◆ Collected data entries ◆
○ ○ ○ ○ ○

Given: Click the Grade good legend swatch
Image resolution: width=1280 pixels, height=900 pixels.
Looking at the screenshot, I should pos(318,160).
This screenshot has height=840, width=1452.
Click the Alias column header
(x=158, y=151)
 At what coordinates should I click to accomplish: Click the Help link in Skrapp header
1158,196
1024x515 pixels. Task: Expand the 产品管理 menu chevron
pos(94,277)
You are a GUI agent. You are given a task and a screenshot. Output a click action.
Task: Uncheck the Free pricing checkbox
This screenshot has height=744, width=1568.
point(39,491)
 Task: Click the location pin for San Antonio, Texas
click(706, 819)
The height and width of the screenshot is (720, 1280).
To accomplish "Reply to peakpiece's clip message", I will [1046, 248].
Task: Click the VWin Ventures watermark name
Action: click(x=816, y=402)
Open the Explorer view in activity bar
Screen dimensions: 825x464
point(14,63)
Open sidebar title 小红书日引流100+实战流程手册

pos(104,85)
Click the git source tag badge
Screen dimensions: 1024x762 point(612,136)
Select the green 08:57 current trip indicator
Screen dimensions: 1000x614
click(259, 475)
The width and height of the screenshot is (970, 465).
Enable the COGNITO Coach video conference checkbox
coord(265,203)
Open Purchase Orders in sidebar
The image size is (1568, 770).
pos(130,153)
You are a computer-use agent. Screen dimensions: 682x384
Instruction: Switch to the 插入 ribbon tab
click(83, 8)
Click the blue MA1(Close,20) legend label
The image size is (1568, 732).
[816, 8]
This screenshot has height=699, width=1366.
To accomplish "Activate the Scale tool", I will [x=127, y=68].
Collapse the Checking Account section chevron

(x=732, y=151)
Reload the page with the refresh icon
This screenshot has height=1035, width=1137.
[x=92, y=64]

○ ○ ○ ○ ○

◆ What you have to do ◆
Starting with the line that contains "Open Purchase Orders in sidebar", print every line through the end of the entries above exactly as written, both boundary lines included, and nothing else.

◆ Response to the exercise ◆
Open Purchase Orders in sidebar
The image size is (1568, 770).
pos(130,153)
You are a computer-use agent. Screen dimensions: 682x384
Instruction: Switch to the 插入 ribbon tab
click(83, 8)
Click the blue MA1(Close,20) legend label
The image size is (1568, 732).
[816, 8]
This screenshot has height=699, width=1366.
To accomplish "Activate the Scale tool", I will [x=127, y=68].
Collapse the Checking Account section chevron

(x=732, y=151)
Reload the page with the refresh icon
This screenshot has height=1035, width=1137.
[x=92, y=64]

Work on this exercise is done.